# IH 484 - bring it again back to life



## alourinho (Feb 28, 2016)

Hi all,

I'm trying to have an IH 484 work again - this is a tractor that was always stored under a roof for 30/40 year and rarely used - probably once or twice a year - to do little work - it still has a perfect original paint and no rust at all, except for the fuel tank.

As the fuel tank was rusty i removed it, had it sand blasted, welded to cover the lower end where the holes were and repainted it again with the best color match i managed to find.

As the fuel tank balance fuel line was also pretty much wasted with rust i replaced the two taps with modern ones (in replacement of the original copper taps), used a flexible fuel hose to balance fuel and then reinstalled the fuel tank - no leaks were detected after all this.

After having installed the tanks i bled the primary filter (in the right side of the tractor) and all went ok - then i bled the secondary filter (on the left side of the tractor) and no fuel came out - thought that it could be some kind of clogging in the fuel line between the two filters so i used a bicycle pump (i have no compressor ) and fuel came out - after all it was just air in the fuel line - so, i managed to bleed the secondary fuel filter.

At this point i unscrewed the fuel pump inlet and fuel came out - as such, fuel is getting into the fuel pump.

At this point i though - well, the tractor has been idle for about 5 year - as such, the injector fuel lines are empty - as such, i will have to crank it a lot in order to fill the fuel lines to each of the 3 injectors - so, i started doing that.

Now comes the problem - we have a 110Amp battery - nevertheless, after cranking for about 3 seconds we start feeling that the starter engines gets weak a lot - as if the battery was depleted although it had been fully charged just then.

I have the feeling that the battery might even be depleted even before starting cranking - is this possible?

If anyone out there has a 484 - of how much Amps is your battery? - for how much time are your able to crank before the battery starts to become weaker?

Additionally, how can i troubleshoot such a thing?

In these conditions i will have to be cranking for weeks 

Additionally, i noticed that the tractor owner keeps the battery charger connected to the battery while cranking - is this a good practice?



Thanks a lot for your help.


----------



## sixbales (May 18, 2011)

Howdy alourinho, welcome to the forum.

Diesels require a battery with large ampere reserve capacity for starting.

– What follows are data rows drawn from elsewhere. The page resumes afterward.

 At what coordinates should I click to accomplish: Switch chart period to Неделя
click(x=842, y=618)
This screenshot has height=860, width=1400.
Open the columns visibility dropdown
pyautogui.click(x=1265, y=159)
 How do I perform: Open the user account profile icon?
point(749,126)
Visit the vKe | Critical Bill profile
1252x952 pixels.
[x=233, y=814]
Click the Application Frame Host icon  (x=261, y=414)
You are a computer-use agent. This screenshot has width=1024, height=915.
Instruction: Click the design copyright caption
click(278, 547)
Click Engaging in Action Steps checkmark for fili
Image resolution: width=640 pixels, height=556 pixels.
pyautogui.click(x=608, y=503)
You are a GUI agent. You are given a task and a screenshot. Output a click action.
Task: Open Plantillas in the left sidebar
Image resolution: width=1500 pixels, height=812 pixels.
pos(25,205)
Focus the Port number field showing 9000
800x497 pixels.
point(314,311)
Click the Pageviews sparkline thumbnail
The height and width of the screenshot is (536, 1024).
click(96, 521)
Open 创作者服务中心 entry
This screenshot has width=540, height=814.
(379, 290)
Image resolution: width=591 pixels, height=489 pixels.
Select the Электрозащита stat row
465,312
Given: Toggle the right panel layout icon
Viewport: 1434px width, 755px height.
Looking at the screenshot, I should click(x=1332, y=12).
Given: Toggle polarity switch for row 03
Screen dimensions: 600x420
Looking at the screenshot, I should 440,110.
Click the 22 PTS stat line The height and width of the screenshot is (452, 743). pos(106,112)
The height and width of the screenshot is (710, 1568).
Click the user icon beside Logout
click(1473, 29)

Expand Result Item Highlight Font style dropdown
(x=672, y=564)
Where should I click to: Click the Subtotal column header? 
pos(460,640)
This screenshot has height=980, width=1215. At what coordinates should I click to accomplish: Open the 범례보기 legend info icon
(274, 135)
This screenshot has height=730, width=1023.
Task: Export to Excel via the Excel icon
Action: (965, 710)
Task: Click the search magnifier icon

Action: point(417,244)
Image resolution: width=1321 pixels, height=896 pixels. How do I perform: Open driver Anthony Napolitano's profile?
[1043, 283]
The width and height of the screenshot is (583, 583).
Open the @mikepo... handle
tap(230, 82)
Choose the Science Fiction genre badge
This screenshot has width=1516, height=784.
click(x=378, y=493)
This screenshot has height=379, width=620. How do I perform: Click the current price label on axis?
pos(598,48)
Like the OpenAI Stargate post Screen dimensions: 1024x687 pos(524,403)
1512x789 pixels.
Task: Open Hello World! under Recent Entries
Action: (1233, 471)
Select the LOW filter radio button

For example, my Ford 3610 tractor has an oversize battery with 820 CCA at zero degrees F and 970 CCA at 32 F. That's overkill, but will give you an idea
of what you need. 

Alternatively, you can try tow-starting the tractor, if your clutch is not stuck. A stuck clutch is a common occurrence with a tractor that has sat idle for many years. The risk/danger is that if the tractor starts under tow, you cannot stop the tractor with the clutch..... have to pull the kill rod....you can run over your tow vehicle.


----------



## alourinho (Feb 28, 2016)

Hi,



Finally managed to start the IH 484 after a few years fully stopped.

The battery was ok and also the cables (checked for resistance with a multimeter). Just took the ends off and on again after cleaning to make sure proper contact was being made to the starter and chassis. Also checked for continuity between the positive battery cable terminal and the chassis and there was none.

After bleeding one of the injector fittings and a lot of cranking finally fuel started to come out.

After a lot of cranking again it finally started - at first uneven but then stabilized.

Incredibly mechanically it sounds quite well after all those years stopped - alternator, starter engine and fuel pump seems also ok.



Thanks for the help.


----------



## Couch (4 mo ago)

Hello , I too have a 484 I bought it new many years ago . I can tell you this about the original starters on that tractor they are geared really LOW meaning they turn slow regardless of battery strength. I had to replace my starter several years ago and found that I could replace the original starter with one just like it only the new one is higher geared so it turns the engine over faster which results in the engine being much easer to crank especially when cold ( these tractors are hard to crank cold ). This may help you some day if the starter needs replaced. Ive kept my 484 in top condition all these years still looks great & works great . I’m sure the one you spoke of is well worth any time & $ you put into her. I have had a couple hyd. issues but they were a easy fix ,did them myself , you have a well built piece of equipment,GOOD LUCK.
* Red Power !! Red Power!!*


----------



## joninva (Aug 15, 2021)

These tractors have a cold start assist. Look at the stop cable on the injection pump. You will see a small plunger. From the run position, pull the stop cable ( or move the stop lever if yours has it ) until the arm on the injection pump just touches the end of the plunger. This is the cold start position. I believe later models don't use this function.


----------